◆ Problem to work on
Everything from the line that contains "Screen dimensions: 488x301" through the final line of the records should be written out exactly, and nothing outside that span.

◆ Available records
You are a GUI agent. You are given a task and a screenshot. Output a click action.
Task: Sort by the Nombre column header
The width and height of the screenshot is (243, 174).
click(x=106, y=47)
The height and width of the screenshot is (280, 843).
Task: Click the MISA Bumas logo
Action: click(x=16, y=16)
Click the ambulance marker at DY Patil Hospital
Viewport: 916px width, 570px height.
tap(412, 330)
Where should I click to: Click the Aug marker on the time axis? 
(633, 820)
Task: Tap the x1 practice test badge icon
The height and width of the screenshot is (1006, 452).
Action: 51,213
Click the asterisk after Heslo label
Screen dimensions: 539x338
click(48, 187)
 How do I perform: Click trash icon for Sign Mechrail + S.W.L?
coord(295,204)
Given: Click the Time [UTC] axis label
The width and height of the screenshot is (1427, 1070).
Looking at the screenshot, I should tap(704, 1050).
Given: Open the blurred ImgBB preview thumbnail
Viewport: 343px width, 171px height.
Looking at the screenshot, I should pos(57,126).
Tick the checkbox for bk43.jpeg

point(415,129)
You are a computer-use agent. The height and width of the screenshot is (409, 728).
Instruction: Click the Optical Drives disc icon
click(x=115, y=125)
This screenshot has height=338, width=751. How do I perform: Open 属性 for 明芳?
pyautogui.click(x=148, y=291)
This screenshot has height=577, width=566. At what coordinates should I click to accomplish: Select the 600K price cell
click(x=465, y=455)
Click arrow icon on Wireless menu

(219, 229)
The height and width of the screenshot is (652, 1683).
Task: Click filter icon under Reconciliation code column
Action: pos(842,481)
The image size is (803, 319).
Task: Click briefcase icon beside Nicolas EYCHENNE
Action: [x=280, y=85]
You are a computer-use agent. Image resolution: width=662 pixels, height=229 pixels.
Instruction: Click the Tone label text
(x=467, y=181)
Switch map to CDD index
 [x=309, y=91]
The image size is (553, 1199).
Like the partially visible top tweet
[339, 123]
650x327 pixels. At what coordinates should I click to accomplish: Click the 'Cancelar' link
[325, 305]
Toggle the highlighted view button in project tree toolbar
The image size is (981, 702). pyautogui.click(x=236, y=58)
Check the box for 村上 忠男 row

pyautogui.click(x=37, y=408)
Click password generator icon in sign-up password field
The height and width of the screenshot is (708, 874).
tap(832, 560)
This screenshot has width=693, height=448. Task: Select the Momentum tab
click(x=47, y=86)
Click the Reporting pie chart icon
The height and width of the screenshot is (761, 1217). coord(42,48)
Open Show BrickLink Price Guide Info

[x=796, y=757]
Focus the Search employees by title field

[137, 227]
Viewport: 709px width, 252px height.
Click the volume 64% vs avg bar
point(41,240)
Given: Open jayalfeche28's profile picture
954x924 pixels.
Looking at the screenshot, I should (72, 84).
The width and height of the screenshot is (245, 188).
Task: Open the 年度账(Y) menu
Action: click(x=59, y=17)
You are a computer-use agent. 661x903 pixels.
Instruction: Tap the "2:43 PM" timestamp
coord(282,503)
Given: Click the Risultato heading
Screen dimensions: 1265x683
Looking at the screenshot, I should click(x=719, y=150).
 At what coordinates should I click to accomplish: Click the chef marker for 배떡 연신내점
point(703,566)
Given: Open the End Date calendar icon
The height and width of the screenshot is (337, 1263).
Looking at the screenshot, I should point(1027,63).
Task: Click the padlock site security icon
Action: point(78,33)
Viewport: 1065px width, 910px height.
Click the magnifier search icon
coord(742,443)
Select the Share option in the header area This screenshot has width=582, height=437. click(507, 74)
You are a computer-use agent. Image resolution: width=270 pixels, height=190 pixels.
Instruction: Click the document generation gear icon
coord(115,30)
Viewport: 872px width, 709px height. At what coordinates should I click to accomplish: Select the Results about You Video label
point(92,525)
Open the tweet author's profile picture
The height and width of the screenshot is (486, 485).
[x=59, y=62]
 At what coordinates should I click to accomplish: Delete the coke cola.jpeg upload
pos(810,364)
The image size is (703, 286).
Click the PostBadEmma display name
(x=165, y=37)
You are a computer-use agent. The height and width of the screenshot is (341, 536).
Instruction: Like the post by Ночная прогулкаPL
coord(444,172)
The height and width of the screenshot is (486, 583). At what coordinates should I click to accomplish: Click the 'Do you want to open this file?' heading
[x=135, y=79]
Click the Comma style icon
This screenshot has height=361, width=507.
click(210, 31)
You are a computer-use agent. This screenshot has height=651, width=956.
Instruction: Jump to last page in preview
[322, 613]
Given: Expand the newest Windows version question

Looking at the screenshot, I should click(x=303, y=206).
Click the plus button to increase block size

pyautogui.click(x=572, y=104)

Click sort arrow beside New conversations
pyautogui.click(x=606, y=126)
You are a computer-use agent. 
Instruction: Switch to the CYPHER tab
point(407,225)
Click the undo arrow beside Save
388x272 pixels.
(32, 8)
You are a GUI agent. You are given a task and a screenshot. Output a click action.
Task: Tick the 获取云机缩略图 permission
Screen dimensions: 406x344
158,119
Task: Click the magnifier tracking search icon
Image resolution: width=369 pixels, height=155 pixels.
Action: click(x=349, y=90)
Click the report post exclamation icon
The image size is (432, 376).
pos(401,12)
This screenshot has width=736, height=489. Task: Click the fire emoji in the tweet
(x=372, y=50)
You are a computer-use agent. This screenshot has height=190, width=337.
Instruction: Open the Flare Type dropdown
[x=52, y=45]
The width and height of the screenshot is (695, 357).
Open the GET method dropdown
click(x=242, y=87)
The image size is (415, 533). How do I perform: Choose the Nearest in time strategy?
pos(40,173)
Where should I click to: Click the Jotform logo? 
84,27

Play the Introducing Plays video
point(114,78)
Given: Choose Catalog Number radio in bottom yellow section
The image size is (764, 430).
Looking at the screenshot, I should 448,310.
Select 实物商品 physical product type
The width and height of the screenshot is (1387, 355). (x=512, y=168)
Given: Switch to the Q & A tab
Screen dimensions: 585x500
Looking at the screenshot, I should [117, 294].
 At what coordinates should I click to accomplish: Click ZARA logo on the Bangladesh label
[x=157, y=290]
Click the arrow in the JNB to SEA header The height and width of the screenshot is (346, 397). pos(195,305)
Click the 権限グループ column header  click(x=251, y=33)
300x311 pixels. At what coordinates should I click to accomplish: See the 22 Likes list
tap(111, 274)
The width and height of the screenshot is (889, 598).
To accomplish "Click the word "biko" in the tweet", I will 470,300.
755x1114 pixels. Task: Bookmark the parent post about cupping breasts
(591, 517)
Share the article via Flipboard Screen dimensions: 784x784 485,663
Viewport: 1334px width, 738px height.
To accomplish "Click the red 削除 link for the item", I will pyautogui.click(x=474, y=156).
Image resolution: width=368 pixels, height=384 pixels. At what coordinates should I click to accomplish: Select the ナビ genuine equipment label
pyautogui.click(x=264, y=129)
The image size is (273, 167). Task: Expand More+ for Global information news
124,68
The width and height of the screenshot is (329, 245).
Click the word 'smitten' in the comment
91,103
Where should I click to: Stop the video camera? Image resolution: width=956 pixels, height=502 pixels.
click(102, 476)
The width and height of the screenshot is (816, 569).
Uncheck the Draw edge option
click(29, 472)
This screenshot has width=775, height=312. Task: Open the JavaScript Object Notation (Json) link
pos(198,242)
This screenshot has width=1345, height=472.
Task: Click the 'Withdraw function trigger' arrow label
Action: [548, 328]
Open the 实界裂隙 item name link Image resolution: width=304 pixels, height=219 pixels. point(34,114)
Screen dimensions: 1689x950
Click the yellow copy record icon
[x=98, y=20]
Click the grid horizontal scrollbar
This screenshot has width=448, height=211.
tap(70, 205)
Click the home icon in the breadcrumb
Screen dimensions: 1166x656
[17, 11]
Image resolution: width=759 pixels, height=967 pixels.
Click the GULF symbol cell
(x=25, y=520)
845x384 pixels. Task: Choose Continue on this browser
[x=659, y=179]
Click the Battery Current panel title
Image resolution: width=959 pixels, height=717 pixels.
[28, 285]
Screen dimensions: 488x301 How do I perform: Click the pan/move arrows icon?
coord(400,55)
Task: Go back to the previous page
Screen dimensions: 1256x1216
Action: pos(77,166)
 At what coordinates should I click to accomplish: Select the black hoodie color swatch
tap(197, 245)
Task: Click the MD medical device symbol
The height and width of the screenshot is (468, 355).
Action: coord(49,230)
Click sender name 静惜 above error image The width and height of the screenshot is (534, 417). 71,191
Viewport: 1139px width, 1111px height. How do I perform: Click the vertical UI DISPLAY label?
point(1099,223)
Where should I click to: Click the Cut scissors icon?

◆ Your solution
Screen dimensions: 488x301 How do I perform: Click the pan/move arrows icon?
coord(400,55)
Task: Go back to the previous page
Screen dimensions: 1256x1216
Action: pos(77,166)
 At what coordinates should I click to accomplish: Select the black hoodie color swatch
tap(197, 245)
Task: Click the MD medical device symbol
The height and width of the screenshot is (468, 355).
Action: coord(49,230)
Click sender name 静惜 above error image The width and height of the screenshot is (534, 417). 71,191
Viewport: 1139px width, 1111px height. How do I perform: Click the vertical UI DISPLAY label?
point(1099,223)
Where should I click to: Click the Cut scissors icon?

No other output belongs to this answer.